CHAPTER XIII

"He must make you happy."

Andor shut the door once more. He did not want the people of the village to see him just now.

He turned back quietly into the room, and went to sit at his usual place, across the corner of the table. Elsa, mechanically, absently, as one whose mind and soul and heart are elsewhere, was smoothing out the creases in her gown made wet by Andor's tears.

"How did it all come about, Elsa?" he asked.

"Well, you know," she replied listlessly, "since Klara Goldstein told you—that everyone here believed that you were dead. I did not believe it myself for a long time, though I did think that if you had lived you would have written to me. Then, as I had no news from you . . . no news . . . and mother always wished me to marry Béla . . . why! I thought that since you were dead nothing really mattered, and I might as well do what my mother wished."

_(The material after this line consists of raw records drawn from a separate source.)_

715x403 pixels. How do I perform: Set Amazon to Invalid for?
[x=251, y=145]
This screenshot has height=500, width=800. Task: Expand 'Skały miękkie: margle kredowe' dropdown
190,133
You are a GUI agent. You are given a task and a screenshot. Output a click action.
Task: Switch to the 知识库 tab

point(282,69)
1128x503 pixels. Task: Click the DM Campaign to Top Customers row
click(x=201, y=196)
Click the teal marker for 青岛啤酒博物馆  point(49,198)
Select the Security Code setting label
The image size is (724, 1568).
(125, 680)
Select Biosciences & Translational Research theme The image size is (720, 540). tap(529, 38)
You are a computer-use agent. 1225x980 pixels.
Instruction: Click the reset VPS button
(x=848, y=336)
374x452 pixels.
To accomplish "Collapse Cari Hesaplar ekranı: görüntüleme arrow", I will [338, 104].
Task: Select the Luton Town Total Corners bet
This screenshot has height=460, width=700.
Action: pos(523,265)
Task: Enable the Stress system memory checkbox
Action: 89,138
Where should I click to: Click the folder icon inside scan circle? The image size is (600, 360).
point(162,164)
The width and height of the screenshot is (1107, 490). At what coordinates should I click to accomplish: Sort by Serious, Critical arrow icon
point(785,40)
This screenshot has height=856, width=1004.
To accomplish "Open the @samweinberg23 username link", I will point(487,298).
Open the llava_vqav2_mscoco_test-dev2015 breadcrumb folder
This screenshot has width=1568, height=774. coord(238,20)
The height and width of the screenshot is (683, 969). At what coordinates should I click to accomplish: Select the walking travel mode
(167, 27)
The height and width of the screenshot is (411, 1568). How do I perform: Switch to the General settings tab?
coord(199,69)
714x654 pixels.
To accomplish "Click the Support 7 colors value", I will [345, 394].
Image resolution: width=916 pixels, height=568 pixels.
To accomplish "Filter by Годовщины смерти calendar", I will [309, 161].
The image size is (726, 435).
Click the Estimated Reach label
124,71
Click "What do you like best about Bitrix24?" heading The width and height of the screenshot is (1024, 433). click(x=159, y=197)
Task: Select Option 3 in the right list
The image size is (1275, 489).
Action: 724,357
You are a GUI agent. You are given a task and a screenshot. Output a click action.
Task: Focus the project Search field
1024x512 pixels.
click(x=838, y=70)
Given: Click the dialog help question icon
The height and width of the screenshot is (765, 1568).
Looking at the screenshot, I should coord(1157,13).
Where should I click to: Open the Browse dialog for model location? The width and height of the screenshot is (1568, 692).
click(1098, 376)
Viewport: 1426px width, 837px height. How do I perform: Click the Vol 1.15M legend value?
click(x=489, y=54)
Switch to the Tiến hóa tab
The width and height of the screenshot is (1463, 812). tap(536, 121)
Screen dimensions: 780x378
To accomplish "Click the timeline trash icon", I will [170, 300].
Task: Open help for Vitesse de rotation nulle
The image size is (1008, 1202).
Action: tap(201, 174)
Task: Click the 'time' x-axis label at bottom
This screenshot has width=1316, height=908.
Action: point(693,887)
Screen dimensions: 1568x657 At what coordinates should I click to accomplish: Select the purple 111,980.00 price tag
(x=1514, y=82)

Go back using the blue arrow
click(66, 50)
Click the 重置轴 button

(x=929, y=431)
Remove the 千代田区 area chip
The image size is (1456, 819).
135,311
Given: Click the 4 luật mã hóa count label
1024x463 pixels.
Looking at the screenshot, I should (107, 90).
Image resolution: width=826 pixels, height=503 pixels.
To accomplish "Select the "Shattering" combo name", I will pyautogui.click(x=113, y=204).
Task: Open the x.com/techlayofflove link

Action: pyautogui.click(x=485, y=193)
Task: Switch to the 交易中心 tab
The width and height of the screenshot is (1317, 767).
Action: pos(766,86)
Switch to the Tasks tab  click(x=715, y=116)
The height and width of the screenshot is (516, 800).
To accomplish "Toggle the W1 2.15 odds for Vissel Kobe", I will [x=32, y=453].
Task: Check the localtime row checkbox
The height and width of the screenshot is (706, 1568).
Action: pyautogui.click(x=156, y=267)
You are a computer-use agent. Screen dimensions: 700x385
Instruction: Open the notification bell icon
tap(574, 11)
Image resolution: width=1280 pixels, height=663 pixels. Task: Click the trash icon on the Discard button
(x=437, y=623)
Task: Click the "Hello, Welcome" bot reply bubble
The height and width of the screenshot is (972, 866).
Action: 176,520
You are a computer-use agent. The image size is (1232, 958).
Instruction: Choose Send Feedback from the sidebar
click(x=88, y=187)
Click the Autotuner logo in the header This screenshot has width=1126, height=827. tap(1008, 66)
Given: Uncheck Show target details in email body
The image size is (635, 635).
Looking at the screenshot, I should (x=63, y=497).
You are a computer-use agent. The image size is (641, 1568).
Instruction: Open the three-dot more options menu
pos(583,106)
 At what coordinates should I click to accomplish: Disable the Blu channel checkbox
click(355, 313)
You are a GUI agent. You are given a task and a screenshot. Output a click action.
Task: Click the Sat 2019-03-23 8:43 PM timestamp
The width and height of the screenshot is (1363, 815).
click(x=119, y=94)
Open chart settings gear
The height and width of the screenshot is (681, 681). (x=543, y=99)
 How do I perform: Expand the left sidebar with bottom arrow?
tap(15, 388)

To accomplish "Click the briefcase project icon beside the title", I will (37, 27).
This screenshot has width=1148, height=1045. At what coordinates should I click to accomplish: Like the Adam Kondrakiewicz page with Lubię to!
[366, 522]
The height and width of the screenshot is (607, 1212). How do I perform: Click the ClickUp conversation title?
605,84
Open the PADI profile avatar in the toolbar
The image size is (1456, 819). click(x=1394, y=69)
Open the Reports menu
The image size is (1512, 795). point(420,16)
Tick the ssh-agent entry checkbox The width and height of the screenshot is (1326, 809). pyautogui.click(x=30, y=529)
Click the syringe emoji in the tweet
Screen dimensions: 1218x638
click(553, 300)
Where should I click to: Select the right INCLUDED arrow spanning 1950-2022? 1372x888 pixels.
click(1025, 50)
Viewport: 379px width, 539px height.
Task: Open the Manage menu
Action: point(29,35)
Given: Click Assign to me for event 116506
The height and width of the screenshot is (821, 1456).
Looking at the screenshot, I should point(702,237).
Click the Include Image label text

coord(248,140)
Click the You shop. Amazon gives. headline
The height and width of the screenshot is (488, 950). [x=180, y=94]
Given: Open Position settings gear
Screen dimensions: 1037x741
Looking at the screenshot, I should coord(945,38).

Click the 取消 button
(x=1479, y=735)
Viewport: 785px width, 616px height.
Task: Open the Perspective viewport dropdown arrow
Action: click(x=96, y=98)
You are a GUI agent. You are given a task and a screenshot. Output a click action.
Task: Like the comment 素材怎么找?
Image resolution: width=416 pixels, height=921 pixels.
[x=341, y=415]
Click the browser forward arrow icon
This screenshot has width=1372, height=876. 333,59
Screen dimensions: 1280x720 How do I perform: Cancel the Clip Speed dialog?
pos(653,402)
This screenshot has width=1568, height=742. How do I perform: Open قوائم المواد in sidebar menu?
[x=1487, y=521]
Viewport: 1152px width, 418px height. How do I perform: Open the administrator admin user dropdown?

"My God!" he muttered under his breath.

"We were so poor at home," she continued, in that same listless, apathetic voice, for indeed she seemed to have lost all capacity even for suffering, "and father was so ill . . . he wanted comfort and good food, and mother and I could earn so very little . . . Béla promised mother that nice house in the Kender Road, he promised to give her cows and pigs and chickens. . . . What could I do? It is sinful not to obey your parents . . . and it seemed so selfish of me to nurse thoughts of one whom I thought dead, when I could give my own mother and father all the comforts they wanted just by doing what they wished. . . . I had to think of father and mother, Andor. . . . What could I do?"

"That is so, Elsa," he assented, speaking very slowly and deliberately. . . . "That is so, of course . . . I understand . . . I ought to have known . . . to have guessed something of the kind at any rate. . . . My God!" he added, with renewed vehemence, "but I do seem to have been an accursed fool!—thinking that everything would go on just the same while I was weaving my dreams out there on the other side of the globe. . . . I ought to have guessed, I suppose, that they wouldn't leave you alone . . . you the prettiest girl in the county. . . ."

"I held out as long as I could. . . . But I felt that if you were dead nothing really mattered."